Anche sul fronte interno le cose, almeno dall'osservatorio di Palazzo Chigi, sembrano chiarirsi. Dopo aver visto ' Abc' Monti non fa infatti mistero di sentirsi rafforzato nella prospettiva di concludere la legislatura. Soprattutto, sono sue parole, "di concluderla in modo proficuo". Del resto, è andato a ripetere, "l'obiettivo non è durare ma mettere l'Italia sulla strada della crescita". Un ragionamento svolto anche nell'incontro con Casini al quale ha anticipato un po' i contenuti dell'intervista a Tgcom24, a proposito delle tredicesime: gli italiani hanno fatto abbastanza sacrifici. Niente manovra dunque. Il professore, però, è intenzionato a proseguire la sua azione riformatrice. "Il governo vuole essere sicuro di lasciare, quando sarà completato il suo compito, un'Italia meno in emergenza e con i muscoli meglio allenati alla crescita", ha detto Monti, dicendo che non gli dispiacerebbe essere ricordato come un buon allenatore dell'Italia. "Abbiamo tante cose da fare ancora da qui al 2013", spiegano a Palazzo Chigi.

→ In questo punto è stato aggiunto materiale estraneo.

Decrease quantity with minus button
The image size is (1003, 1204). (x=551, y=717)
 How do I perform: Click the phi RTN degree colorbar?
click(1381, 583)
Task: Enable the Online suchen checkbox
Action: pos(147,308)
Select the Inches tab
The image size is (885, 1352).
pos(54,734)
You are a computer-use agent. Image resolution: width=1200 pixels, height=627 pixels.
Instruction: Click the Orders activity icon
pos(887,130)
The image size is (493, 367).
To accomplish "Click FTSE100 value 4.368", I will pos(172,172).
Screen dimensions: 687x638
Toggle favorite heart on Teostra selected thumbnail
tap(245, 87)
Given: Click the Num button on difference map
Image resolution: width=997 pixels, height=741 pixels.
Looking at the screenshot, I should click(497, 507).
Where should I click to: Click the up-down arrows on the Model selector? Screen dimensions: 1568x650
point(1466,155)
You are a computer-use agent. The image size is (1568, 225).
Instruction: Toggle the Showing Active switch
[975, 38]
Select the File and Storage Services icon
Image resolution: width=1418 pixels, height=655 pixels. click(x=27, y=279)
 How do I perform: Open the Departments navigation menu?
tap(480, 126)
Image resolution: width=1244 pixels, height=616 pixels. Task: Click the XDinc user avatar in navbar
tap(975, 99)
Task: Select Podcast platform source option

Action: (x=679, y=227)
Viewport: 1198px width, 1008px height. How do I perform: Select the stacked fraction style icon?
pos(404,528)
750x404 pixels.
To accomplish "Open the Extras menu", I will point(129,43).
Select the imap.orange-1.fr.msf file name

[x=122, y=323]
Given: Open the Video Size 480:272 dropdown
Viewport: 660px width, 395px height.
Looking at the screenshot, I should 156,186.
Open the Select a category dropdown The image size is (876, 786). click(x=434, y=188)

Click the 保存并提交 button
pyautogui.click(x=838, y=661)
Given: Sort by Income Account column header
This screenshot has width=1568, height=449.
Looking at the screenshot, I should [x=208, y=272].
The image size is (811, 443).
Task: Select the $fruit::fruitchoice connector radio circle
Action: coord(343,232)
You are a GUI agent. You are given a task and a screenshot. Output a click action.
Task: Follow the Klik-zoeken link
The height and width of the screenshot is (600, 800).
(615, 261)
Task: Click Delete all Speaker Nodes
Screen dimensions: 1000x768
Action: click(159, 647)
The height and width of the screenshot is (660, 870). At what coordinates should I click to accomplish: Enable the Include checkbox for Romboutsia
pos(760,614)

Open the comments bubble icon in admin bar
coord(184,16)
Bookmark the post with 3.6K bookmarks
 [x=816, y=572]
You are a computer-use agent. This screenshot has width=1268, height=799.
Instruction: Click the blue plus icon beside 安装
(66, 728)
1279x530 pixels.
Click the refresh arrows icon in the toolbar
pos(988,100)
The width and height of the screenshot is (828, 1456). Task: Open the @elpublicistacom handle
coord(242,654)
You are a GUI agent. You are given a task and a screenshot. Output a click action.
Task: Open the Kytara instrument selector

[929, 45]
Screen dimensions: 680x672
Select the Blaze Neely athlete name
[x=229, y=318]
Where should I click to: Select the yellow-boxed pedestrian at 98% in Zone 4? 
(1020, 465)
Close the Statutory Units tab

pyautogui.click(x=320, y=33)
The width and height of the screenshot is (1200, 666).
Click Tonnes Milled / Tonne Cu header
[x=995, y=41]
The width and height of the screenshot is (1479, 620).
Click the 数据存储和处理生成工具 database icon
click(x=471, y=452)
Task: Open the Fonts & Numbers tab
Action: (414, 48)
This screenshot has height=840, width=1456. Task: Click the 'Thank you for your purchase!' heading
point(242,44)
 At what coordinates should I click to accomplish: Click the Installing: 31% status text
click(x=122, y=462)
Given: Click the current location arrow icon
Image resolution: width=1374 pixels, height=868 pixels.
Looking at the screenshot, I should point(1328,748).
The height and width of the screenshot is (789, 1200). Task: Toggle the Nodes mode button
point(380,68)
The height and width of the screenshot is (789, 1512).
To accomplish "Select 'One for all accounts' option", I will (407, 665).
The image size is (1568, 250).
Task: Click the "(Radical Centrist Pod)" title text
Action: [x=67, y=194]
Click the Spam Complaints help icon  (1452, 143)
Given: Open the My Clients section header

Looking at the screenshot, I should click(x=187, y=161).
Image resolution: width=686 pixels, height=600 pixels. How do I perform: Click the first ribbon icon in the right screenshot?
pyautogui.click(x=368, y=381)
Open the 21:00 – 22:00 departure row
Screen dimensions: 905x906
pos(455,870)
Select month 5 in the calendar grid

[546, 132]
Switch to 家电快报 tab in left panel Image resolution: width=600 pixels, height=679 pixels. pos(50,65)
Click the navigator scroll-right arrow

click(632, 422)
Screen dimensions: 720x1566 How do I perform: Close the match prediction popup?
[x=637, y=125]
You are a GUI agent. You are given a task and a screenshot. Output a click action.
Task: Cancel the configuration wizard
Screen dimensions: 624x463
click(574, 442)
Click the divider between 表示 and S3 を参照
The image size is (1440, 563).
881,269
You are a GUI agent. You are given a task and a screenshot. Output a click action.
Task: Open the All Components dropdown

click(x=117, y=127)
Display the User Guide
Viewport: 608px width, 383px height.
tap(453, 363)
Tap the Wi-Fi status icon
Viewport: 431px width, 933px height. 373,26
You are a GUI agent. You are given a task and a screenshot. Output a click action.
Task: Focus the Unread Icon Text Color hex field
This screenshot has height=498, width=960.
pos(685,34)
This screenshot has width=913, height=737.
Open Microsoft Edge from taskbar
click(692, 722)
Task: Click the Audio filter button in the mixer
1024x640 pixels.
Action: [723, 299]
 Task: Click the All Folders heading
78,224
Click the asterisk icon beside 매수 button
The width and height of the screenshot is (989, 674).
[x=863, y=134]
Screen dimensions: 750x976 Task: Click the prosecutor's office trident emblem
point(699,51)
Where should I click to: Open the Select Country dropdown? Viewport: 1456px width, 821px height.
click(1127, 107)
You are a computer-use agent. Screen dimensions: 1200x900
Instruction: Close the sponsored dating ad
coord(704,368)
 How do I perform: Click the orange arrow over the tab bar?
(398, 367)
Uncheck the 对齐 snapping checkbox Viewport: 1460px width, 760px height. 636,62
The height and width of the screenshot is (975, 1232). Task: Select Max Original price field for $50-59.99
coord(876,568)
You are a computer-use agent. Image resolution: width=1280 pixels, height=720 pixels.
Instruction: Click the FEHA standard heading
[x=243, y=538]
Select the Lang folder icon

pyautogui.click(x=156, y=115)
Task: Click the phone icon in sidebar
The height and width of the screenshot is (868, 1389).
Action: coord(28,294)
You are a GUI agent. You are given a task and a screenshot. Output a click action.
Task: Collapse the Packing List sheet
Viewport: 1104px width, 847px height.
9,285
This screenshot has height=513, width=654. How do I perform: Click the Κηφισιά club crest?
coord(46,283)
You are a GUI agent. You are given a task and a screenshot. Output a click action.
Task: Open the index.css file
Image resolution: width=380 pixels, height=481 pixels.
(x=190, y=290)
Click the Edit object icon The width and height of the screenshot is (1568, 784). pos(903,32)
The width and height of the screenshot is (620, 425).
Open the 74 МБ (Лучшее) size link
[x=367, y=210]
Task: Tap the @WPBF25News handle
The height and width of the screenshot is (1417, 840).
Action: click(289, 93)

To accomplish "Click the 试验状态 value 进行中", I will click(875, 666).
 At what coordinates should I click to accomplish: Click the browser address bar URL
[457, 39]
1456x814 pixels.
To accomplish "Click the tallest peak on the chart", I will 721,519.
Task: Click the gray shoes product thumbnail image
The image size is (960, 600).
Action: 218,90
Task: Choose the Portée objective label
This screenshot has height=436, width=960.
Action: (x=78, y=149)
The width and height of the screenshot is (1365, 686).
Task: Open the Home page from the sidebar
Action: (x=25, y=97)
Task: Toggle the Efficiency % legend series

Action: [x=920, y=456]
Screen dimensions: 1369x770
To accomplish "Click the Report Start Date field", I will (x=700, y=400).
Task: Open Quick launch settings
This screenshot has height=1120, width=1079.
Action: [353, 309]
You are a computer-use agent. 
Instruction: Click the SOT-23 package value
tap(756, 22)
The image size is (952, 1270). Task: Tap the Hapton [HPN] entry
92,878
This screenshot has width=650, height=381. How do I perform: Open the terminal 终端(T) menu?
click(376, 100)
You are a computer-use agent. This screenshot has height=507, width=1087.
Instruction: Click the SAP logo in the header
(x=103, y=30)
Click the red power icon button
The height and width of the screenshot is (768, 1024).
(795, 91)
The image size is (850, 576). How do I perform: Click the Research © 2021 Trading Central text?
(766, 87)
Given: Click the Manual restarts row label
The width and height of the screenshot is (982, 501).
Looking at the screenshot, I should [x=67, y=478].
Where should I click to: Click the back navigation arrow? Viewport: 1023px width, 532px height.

Il "pacchetto" illustrato a Casini prevede diversi dossier: dai tagli ai sussidi alle imprese proposti da Francesco Giavazzi (che dovrebbero arrivare in agosto) a quelli della politica e dei sindacati suggeriti da Giuliano Amato (non prima di settembre); ma anche la razionalizzazione delle agevolazioni fiscali per evitare l'aumento dell'Iva a tutte quelle misure per rendere più competitiva l'Italia, come le dismissioni per ridurre il fardello del debito e la terza gamba della spending review per eliminare le "incrostazioni" nella macchina statale.